Incidence, characteristics, and outcome of left atrial tachycardias after circumferential antral ablation of atrial fibrillation

Kristina Wasmer, Gerold Mönnig, Alex Bittner, Dirk Dechering, Stephan Zellerhoff, Peter Milberg, Julia Köbe, Lars Eckardt
Heart Rhythm: the Official Journal of the Heart Rhythm Society 2012, 9 (10): 1660-6

BACKGROUND: Antral pulmonary vein isolation (PVI) for treatment of atrial fibrillation may induce left atrial tachycardias (ATs).

OBJECTIVE: To determine the prevalence, time course of occurrence, mechanisms, and correlation with the electrocardiogram as well as the outcome of ablation of these tachycardias.

METHODS AND RESULTS: Out of the 839 patients who underwent circumferential antral radiofrequency PVI guided by a circumferential pulmonary vein catheter at our institution between February 2005 and April 2011, 35 patients (4%) developed AT during follow-up. Six patients with left AT and a previous PVI at other institutions were also included. Of these 41 patients (26 men, 63%; age 59 ± 10 years), 26 (63%) had underlying paroxysmal atrial fibrillation and 15 (37%) had persistent atrial fibrillation. AT ablation was performed 47 ± 60 weeks after initial PVI, within the first 3 months in 16 patients (39%). The tachycardia mechanism was focal in 15 patients (37%), macroreentry in 25 patients (61%), and undetermined in 1 (2%). Focal tachycardias had an isoelectric line between distinct P waves in 13 of the 15 patients (87%), while only 4 (16%) with a macroreentrant mechanism had an isoelectric line (P <.001). Although difficult to measure, a P-wave width of >140 ms had the highest sensitivity and specificity to identify macroreentrant mechanism. Ablation was acutely successful in 32 patients (78%) and not successful in 4 (10%). In 5 patients, success could not be determined as the tachycardia terminated or degenerated during mapping. During a mean follow-up of 31 ± 17 months, 11 patients (27%; n = 9 [82%] with macroreentry) underwent repeat ablation procedure for AT. Eight patients had true recurrence, for example, the same AT, and 3 patients had a second mechanism of AT.

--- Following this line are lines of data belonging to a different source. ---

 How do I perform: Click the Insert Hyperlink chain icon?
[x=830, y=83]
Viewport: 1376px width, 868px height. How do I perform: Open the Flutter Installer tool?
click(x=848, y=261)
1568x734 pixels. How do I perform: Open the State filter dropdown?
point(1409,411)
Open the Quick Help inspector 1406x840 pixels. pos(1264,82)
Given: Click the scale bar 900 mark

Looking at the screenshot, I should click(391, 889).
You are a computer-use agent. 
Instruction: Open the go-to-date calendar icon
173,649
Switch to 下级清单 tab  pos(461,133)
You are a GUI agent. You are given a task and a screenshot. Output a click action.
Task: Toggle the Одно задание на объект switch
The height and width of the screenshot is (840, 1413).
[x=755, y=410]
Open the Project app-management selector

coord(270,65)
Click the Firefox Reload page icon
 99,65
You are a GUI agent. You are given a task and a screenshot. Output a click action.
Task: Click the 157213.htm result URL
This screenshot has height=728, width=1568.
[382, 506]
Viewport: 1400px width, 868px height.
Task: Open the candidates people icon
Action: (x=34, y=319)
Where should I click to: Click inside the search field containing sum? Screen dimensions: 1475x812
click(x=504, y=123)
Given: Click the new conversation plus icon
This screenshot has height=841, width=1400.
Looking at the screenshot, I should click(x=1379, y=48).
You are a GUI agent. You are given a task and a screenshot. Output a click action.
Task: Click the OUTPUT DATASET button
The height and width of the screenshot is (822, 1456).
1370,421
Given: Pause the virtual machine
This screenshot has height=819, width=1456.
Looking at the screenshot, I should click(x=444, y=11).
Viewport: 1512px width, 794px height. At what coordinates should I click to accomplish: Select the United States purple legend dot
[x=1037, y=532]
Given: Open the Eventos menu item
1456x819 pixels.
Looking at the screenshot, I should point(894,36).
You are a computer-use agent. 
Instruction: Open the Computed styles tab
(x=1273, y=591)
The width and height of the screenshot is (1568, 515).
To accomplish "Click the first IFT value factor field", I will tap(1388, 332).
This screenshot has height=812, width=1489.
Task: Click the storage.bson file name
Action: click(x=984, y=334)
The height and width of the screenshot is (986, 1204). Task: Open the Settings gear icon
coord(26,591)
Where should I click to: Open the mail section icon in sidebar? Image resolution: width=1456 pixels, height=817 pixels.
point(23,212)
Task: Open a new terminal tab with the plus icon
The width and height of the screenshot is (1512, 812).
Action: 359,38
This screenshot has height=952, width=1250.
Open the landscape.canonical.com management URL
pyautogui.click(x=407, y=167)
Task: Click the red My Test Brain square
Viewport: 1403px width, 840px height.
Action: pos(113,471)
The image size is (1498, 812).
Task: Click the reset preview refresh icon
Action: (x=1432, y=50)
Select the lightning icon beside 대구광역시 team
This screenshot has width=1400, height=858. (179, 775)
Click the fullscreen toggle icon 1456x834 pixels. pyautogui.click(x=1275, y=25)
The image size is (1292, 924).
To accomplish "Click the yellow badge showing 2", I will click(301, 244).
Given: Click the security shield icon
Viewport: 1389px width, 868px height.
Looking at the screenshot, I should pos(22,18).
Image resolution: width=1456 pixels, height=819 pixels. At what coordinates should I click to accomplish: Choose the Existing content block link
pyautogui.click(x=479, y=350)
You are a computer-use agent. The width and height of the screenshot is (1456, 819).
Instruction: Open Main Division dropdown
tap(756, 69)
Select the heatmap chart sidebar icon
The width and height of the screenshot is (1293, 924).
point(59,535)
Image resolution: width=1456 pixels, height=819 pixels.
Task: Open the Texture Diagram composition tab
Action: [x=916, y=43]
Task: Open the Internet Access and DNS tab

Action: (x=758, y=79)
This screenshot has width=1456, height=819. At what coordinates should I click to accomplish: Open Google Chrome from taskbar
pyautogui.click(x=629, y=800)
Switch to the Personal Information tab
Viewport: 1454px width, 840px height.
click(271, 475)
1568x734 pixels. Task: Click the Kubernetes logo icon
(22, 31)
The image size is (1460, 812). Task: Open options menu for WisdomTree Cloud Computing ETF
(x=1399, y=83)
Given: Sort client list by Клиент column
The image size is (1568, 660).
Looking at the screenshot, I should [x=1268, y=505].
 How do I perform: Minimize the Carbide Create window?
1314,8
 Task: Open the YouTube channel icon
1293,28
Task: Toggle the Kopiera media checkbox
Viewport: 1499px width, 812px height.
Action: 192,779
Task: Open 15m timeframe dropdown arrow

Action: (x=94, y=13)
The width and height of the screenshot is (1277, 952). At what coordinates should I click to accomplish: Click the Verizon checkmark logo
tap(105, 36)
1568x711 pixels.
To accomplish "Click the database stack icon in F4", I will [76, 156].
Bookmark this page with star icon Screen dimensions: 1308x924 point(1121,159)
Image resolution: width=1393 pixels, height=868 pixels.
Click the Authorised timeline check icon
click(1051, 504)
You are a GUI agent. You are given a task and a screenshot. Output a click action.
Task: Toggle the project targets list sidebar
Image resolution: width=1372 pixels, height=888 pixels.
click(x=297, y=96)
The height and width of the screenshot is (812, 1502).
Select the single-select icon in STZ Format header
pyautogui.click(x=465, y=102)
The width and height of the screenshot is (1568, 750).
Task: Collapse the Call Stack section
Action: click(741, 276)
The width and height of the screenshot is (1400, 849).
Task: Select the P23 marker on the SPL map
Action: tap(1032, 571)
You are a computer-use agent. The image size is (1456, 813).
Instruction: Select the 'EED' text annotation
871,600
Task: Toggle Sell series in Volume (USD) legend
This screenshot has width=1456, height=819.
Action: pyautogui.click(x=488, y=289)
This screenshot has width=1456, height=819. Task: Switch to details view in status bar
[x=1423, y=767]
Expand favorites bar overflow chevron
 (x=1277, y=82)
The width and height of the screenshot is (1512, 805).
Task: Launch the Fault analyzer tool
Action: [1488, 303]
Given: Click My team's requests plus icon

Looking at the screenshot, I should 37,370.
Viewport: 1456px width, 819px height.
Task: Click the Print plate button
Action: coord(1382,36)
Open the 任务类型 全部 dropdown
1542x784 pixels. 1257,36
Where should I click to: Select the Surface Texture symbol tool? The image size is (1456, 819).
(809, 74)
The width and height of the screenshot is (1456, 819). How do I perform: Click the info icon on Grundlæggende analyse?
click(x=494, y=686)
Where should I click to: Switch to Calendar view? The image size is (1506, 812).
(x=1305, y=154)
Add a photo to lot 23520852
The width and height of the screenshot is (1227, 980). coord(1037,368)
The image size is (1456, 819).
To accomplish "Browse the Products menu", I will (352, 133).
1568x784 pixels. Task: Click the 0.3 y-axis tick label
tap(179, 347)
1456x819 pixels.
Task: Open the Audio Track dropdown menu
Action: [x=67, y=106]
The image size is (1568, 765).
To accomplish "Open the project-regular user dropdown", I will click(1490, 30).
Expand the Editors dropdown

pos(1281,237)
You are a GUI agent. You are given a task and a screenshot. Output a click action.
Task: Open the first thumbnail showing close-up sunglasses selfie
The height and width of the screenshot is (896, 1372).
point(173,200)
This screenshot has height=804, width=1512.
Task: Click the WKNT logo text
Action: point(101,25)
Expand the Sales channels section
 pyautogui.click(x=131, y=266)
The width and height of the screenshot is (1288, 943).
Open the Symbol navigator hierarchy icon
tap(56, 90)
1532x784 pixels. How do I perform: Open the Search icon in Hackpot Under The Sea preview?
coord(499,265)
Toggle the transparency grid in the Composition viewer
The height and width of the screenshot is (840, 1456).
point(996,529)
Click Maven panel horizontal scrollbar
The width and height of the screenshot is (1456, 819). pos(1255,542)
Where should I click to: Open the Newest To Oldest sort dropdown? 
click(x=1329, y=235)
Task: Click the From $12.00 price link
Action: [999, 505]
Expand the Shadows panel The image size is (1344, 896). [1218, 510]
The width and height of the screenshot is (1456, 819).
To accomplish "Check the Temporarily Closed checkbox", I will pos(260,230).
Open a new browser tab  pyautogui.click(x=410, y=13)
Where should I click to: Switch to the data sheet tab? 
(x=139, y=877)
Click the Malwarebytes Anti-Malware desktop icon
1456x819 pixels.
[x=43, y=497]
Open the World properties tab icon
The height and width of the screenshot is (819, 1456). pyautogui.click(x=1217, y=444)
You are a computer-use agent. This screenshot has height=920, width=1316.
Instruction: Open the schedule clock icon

CONCLUSIONS: With the use of an identical ablation protocol, it was found that approximately 4% of the patients developed AT after mere circumferential antral PVI. The majority of ATs developed within a few months after ablation but occurred as late as several years after the initial PVI. Macroreentry was more frequent than a focal mechanism. Broad P waves and isoelectric lines between P waves help to distinguish a focal mechanism from a macroreentrant mechanism. Ablation has a high acute success rate, and AT recurrence occurs predominantly in macroreentrant AT.